They shouldn't be damaged in any case. If you didn't touch the file,
it's not going to be corrupted by anything other than a kernel bug.

OTOH, any directory that you modified can lose data.

> If hd spun down, and I loose half hour's typing, too bad. 

If the hard drive is spun down for half an hour, *ANY* block that was
modified is still in memory. This includes metadata, just like ext2.

Assuming that you don't journal to NVRAM or something. :)

> But I will type that in again. If the fs dies, I can't rewrite it from
> scratch. Of course, if the data I write is important enough, I can
> always save, and then issue a sync command.

Well, yes. If you defeat the five second journal sync in ext3, though,
and use something like noflushd or a high bdflush interval to keep data
in RAM, you lose the reliability.

REQUESTS:
(A) According to the ext3 discussion, what is the only thing that can corrupt a file you did not touch?
(B) Name every filesystem, program, or command mentioned in the ext3 discussion.
(C) Summarize the ext3 discussion in two sentences.
The rows that follow the ext3 discussion are not needed here.

EXTRACTED MATERIAL:

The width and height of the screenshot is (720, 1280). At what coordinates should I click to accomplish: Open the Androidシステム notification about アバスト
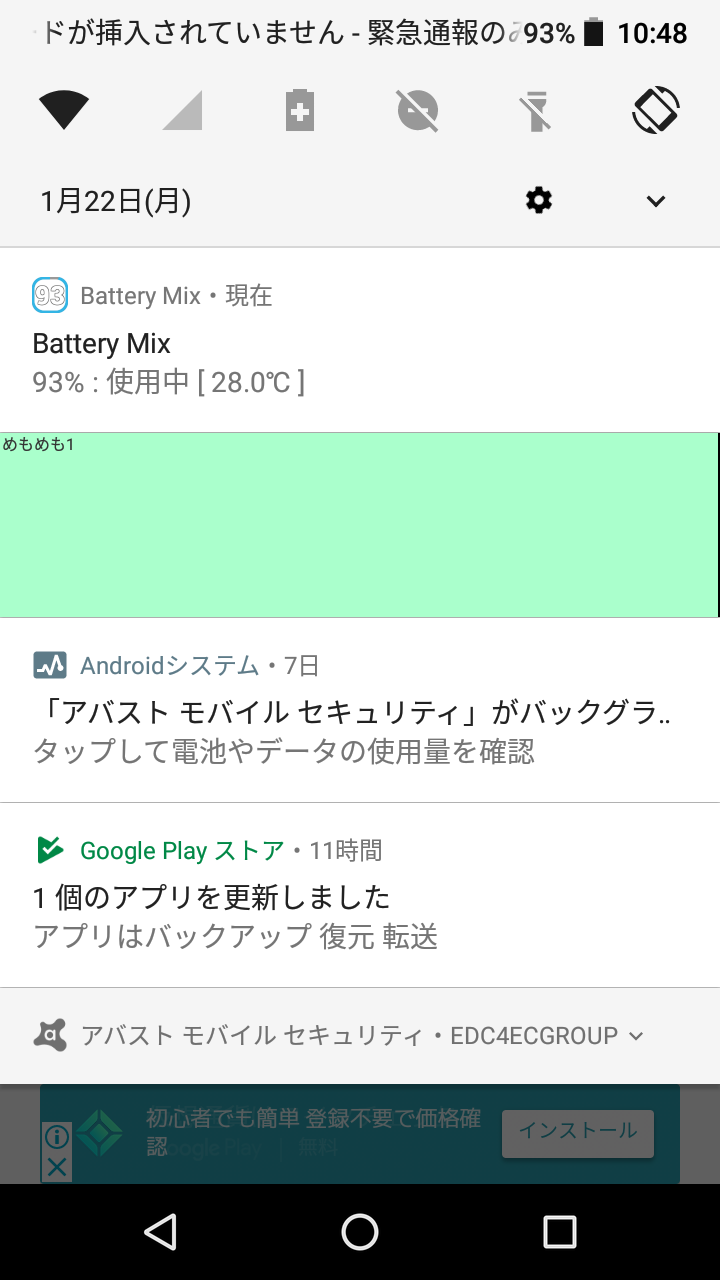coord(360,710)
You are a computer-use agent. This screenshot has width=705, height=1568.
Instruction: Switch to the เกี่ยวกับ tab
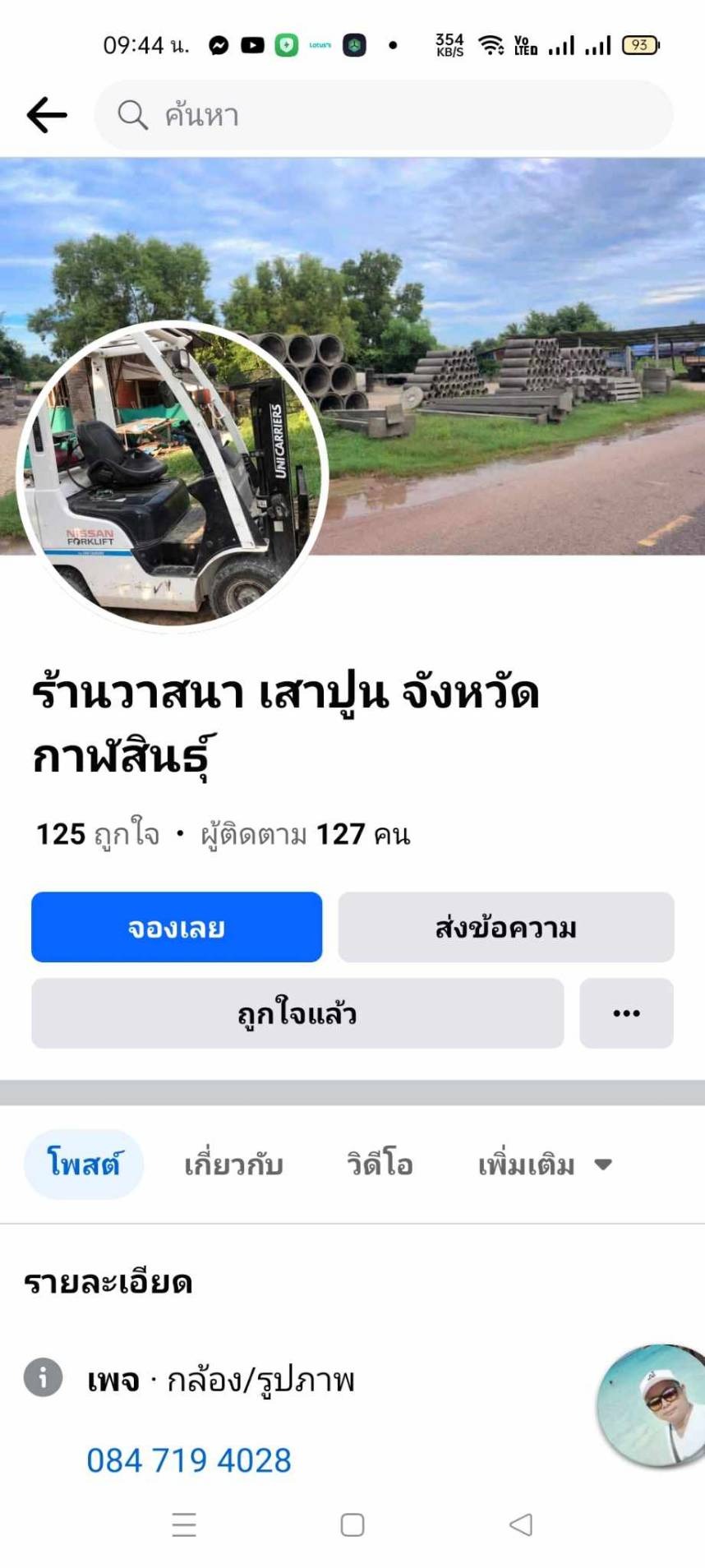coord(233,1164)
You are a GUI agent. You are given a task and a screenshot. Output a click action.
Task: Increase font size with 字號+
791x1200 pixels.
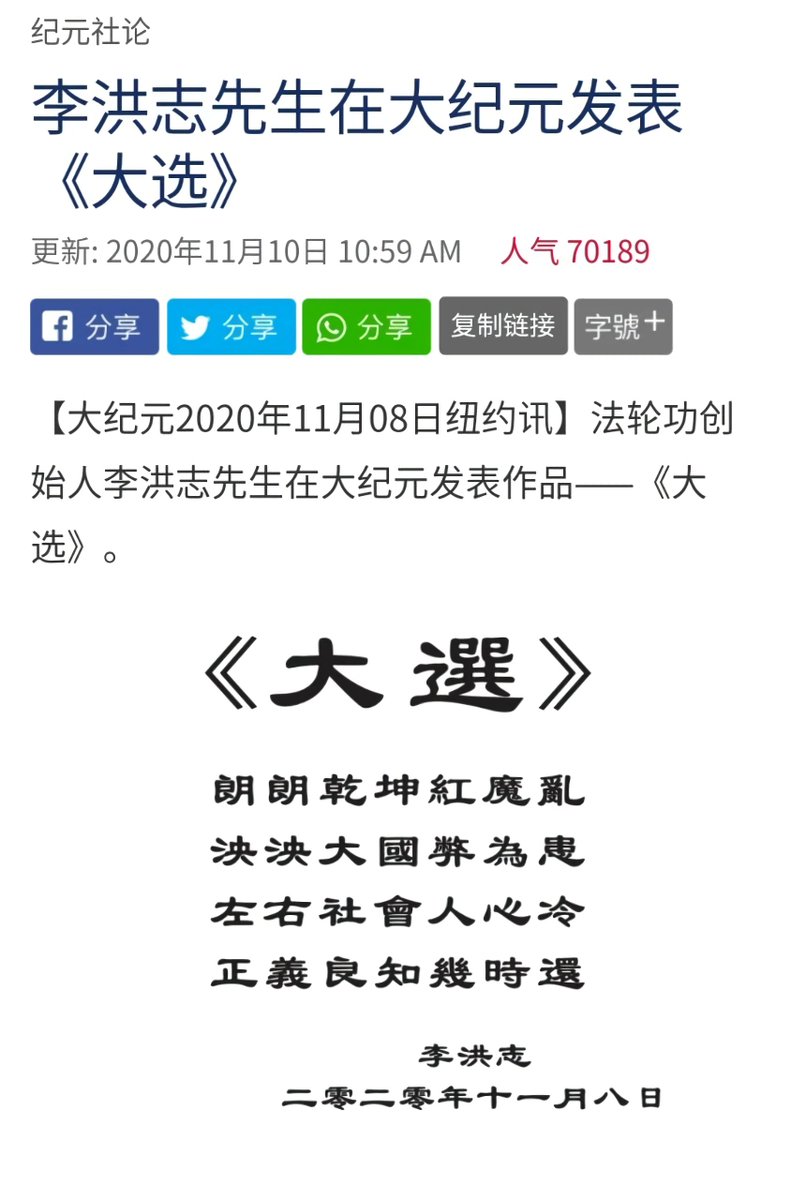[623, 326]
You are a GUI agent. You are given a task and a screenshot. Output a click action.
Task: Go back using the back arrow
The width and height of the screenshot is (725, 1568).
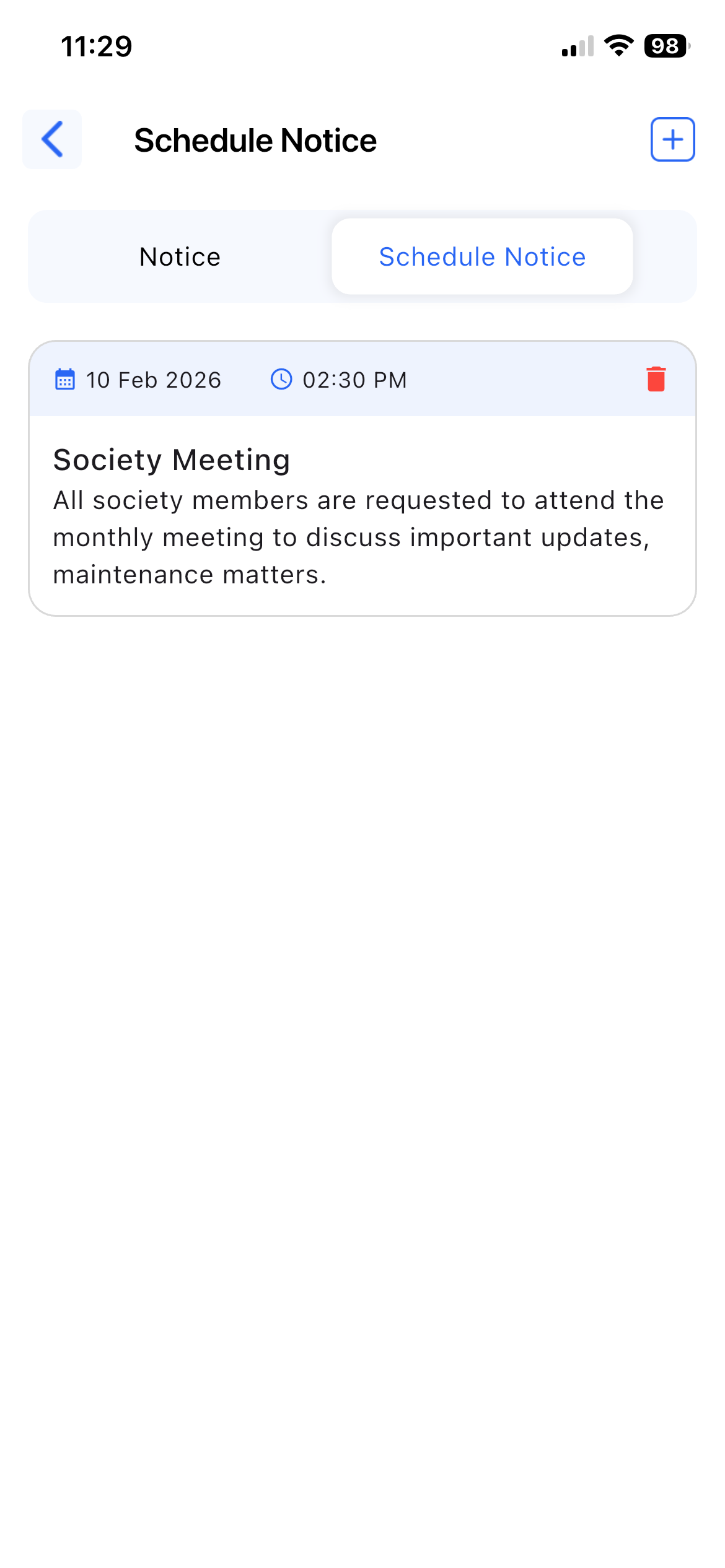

SOLUTION SET:
(A) A kernel bug.

(B) ext2, ext3, noflushd, bdflush, sync

(C) Untouched files should only be corrupted by a kernel bug, but modified directories can lose data, and any modified block, including metadata, stays in memory while the hard drive is spun down. Important data can be saved and then synced, but keeping data in RAM with noflushd or a high bdflush interval defeats ext3's five-second journal sync and sacrifices reliability.